Al instante pensé en una vieja conversación que tuviera en La Habana con el estudioso José Juan Arrom en 1983. Hablábamos sobre la obra de Alejo Carpentier, la manera en que un artículo de Arrom sobre el término "criollo" fue motivo de preocupación para el novelista, uno de los arranques de su "Concierto Barroco".

"En Cuba, en Santo Domingo, en Tobago, se come lo mismo", me decía mi contertulio, para agregar luego: "Sólo que aquí se dice 'moros y judías', allí 'moros y cristianos', y allá "rice and beans'".

A veces hay verdades que de tanto saberse pasan desapercibidas. Estas verdades de sentido común, dichas en la Cuba de principios de los ochenta, fue como una revelación. Fue como una melodía que había oído, pero justo un día, en el menos inesperado, te revelaba la fuerza del Deja Vu, el haber estado siempre aunque no nunca se haya hecho consciente semejante idea.

Desde entonces el cielo de la Habana, de Santiago de Cuba, de Panamá, de Santo Domingo, incluso el de Miami, tienen la misma coloratura. Somos ese continuum que trazaron los barcos coloniales, la ruta de los esclavos, las nubes que dejaron las máquinas de vapor.

Pensar la dimensión caribeña de la dominicanidad es reconocernos en un contexto geográfrico, histórico y por lo tanto, cultural.

"Estoy aquí pero no soy yo", es una frase que puede resumir semejante estado de no-reconocimiento. Es como aquellas figuras de René del Risco, que siempre le dan las espaldas al Mar Caribe, como para negar la función nutricia, maternal, comprensiva, del paisaje que somos.

La caribeñidad es categoría que recién comenzó a integrarse dentro de los estudios culturales, sobre todo a partir de las investigaciones de nuestro folklorista fundamental, Fradique Lizardo, allá por los finales de los años 50. A principios de los 70 la labor sería continuada por el grupo Convite.
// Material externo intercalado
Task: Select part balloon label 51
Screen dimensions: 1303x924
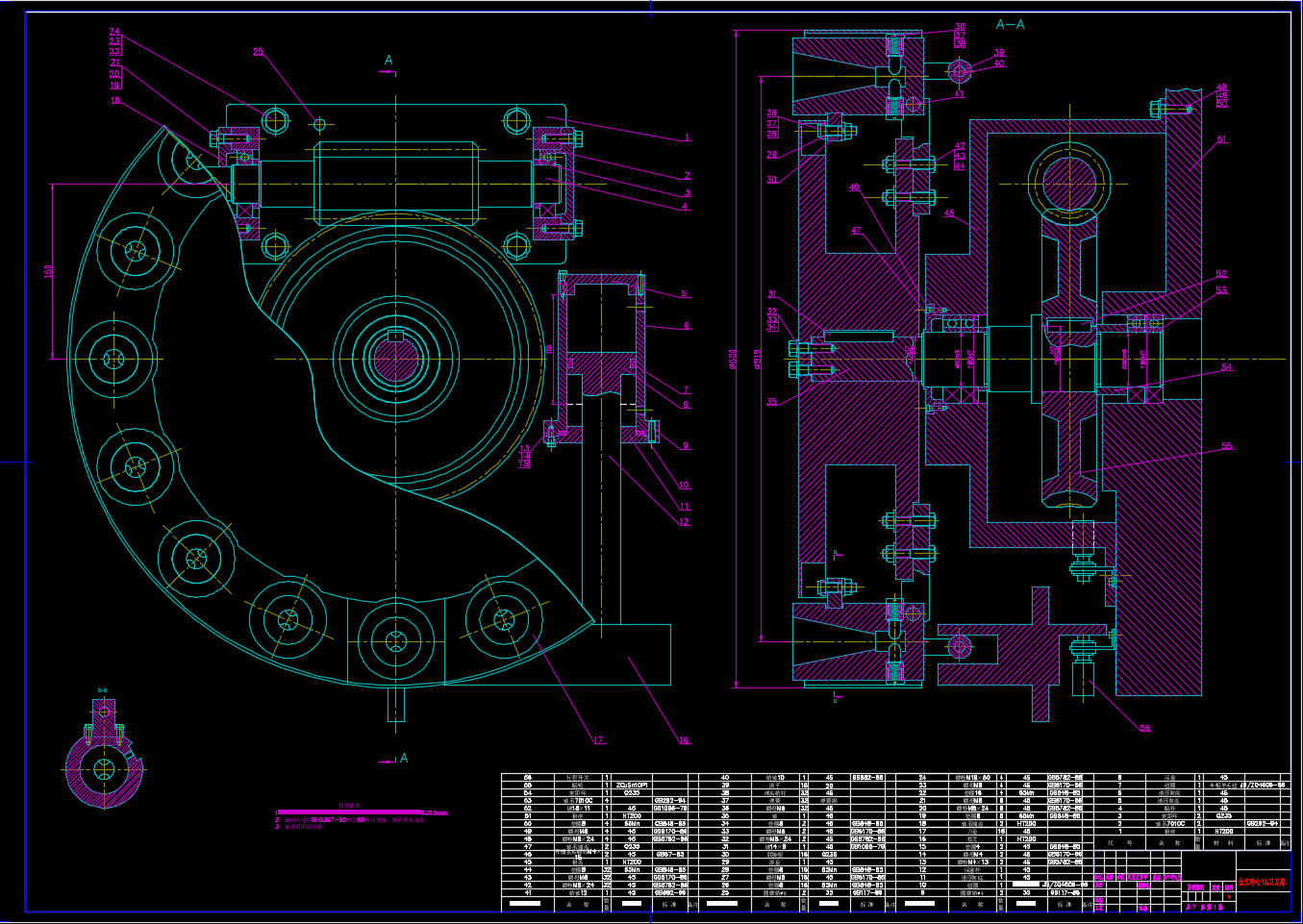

Dos antropólogas norteamericanas vendrían a reforzar este elenco: June Rosenberg y Martha Ellen Davis. Las investigaciones de ambas sobre el sincretismo y lo mágico-religioso de nuestras expresiones africanas, nos puso en relación con Haití y con otras expresiones de facturas africanas dentro del carnaval caribeño. Los publicaciones de Carlos Esteban Deive en los 80 sobre el vodú dominicano vendría a reforzar los conceptos de este equipo.

También recién en este penúltimo decenio del siglo XX es cuando los artistas, en términos generacionales, se dan cuenta de esta dimensión caribeña. Ahora quedar seguir armando este rompecabeza de rostros, colores y sonidos que somos.